--- EXERCISE ---
From the line bearing "Гауптман Герхарт (131, 2347)" down to the final line of the records below, give every line again exactly and add nothing.

--- Stored data entries ---
§

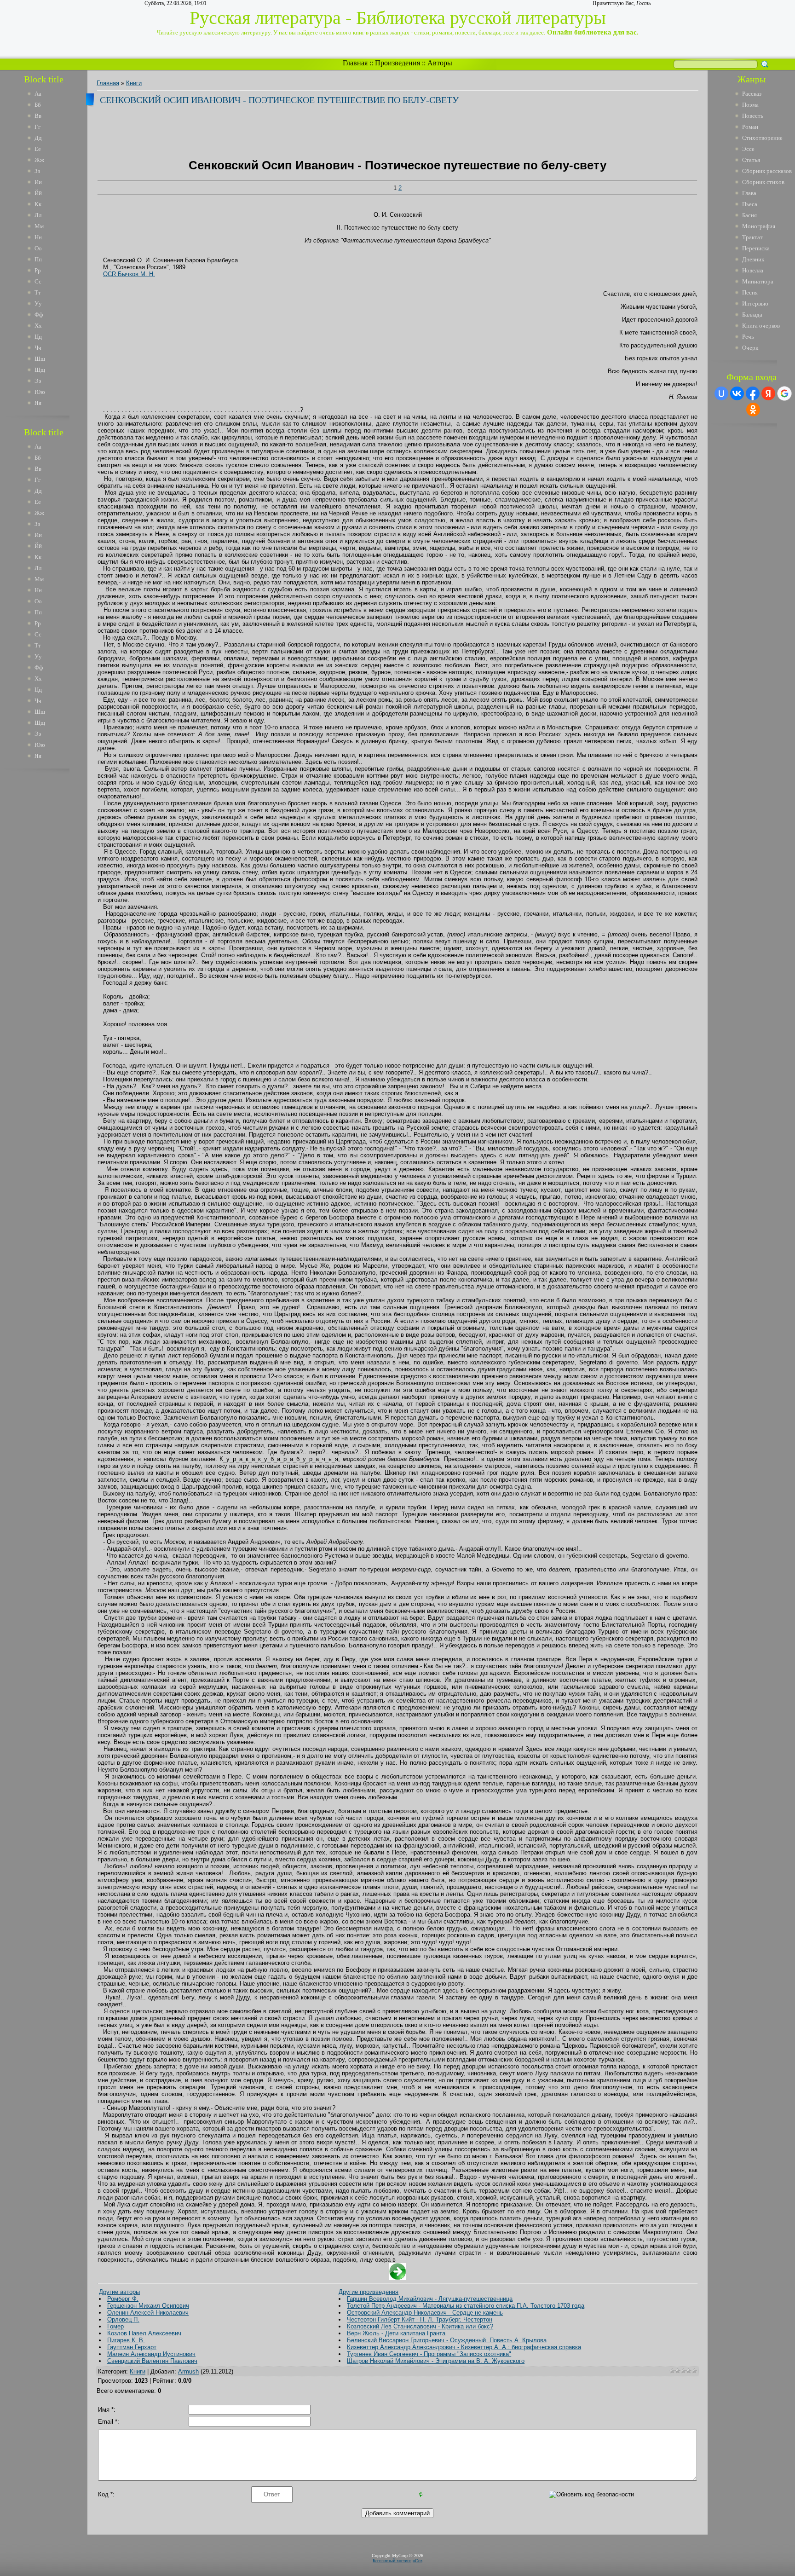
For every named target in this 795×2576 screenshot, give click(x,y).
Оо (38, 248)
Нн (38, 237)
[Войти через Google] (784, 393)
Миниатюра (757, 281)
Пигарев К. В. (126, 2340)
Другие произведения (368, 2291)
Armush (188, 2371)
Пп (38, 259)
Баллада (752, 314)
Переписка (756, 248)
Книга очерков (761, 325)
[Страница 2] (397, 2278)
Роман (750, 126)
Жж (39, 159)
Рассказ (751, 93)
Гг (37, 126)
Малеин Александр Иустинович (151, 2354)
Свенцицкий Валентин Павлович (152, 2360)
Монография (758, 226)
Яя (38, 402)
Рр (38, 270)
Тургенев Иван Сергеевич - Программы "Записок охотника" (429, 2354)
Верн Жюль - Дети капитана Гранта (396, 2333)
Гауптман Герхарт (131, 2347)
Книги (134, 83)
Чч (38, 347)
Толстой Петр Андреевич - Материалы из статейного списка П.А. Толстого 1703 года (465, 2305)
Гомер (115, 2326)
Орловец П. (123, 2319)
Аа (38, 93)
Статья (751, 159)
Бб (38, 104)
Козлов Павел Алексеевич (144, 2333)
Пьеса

§

--- RESULT ---
Гауптман Герхарт (131, 2347)
Книги (134, 83)
Чч (38, 347)
Толстой Петр Андреевич - Материалы из статейного списка П.А. Толстого 1703 года (465, 2305)
Гомер (115, 2326)
Орловец П. (123, 2319)
Аа (38, 93)
Статья (751, 159)
Бб (38, 104)
Козлов Павел Алексеевич (144, 2333)
Пьеса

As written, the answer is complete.